Der Datenschutz sei ein wichtiges Gut, auch bei digital gespeicherten Bildern. Die geforderte 100-prozentige Verfremdung der Bilder sei technisch allerdings sehr schwierig zu erfüllen, sollte aber Zielsetzung für künftige Dienstleistungen sein.

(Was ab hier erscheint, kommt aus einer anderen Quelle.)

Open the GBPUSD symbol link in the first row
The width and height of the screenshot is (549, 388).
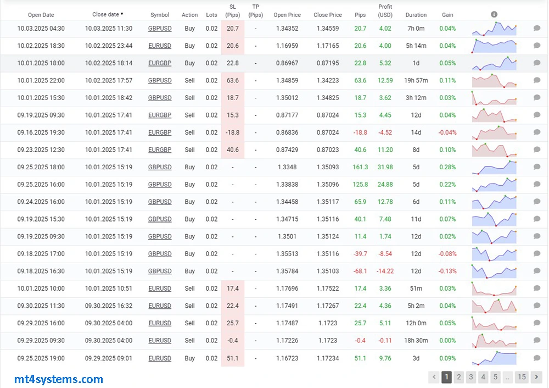pos(160,28)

«Eine Fehlerquote von einem Prozent bei einer automatischen Verfremdung von persönlichen Merkmalen liegt in einer technologischen Toleranz, welche für den überwiegenden Teil der Street-View-Bilder akzeptabel ist», so die Meinung der beiden Verbände.

 

ICTswitzerland und Swico zeigten Verständnis dafür, dass in der Nähe von sensiblen und exponierten Orten der vollständige Schutz des eigenen Bildes verlangt wird. Diese Umsetzung müsse manuell ermöglicht werden. Sie riefen in Erinnerung, dass betroffenen Personen auf Google Street View eine Hilfefunktion zur Verfügung stehe. Auf Wunsch eines Nutzers würden die entsprechenden Bilder innerhalb von 48 Stunden aus dem Netz entfernt.

 

«Street View ist eine beliebte, innovative und nützliche Dienstleistung, die vom überwiegenden Teil der Schweizer Internetnutzer geschätzt und genutzt wird. Die Schweiz läuft aufgrund des Urteils Gefahr, in Zukunft auf den Street-View-Dienst verzichten zu müssen», warnen die Verbände. Das Urteil werfe aber auch Fragen auf zur Gleichbehandlung von nichtprivaten, digitalen Bilddaten im Internet. Das vom Bundesverwaltungsgericht gefällte Urteil setze bei Street View einen strengeren Beurteilungsmassstab an als bei anderen Anbietern von digitalen Bilddaten.

 

Der Entscheid des Bundesverwaltungsgerichts tangiere schliesslich auch die bisherige Medienordnung in der Schweiz. «Bilder und Filme der Medien erfassen bei öffentlichen Anlässen und Reportagen im öffentlichen Raum ebenfalls unbeteiligte Passanten oder Zuschauer. Während diese auch später nicht anonymisiert im Internet abgerufen werden können, soll Google als Anbieter von geografischen Informationsdaten gemäss Urteil sicherstellen, dass eine 100-prozentige Anonymisierung gewährleistet wird», heisst es in der Medienmitteilung. Der Schutz der öffentlichen Sphäre werde damit, entgegen der Entwicklung der neuen Medien, unverhältnismässig vorangetrieben. Das Urteil werfe auch rechtliche Fragen auf bei öffentlichen Webcams und Newsportalen.

«Mit weiteren Klagen zum Recht am eigenen Bild ist zu rechnen», sind ICTswitzerland und Swico überzeugt.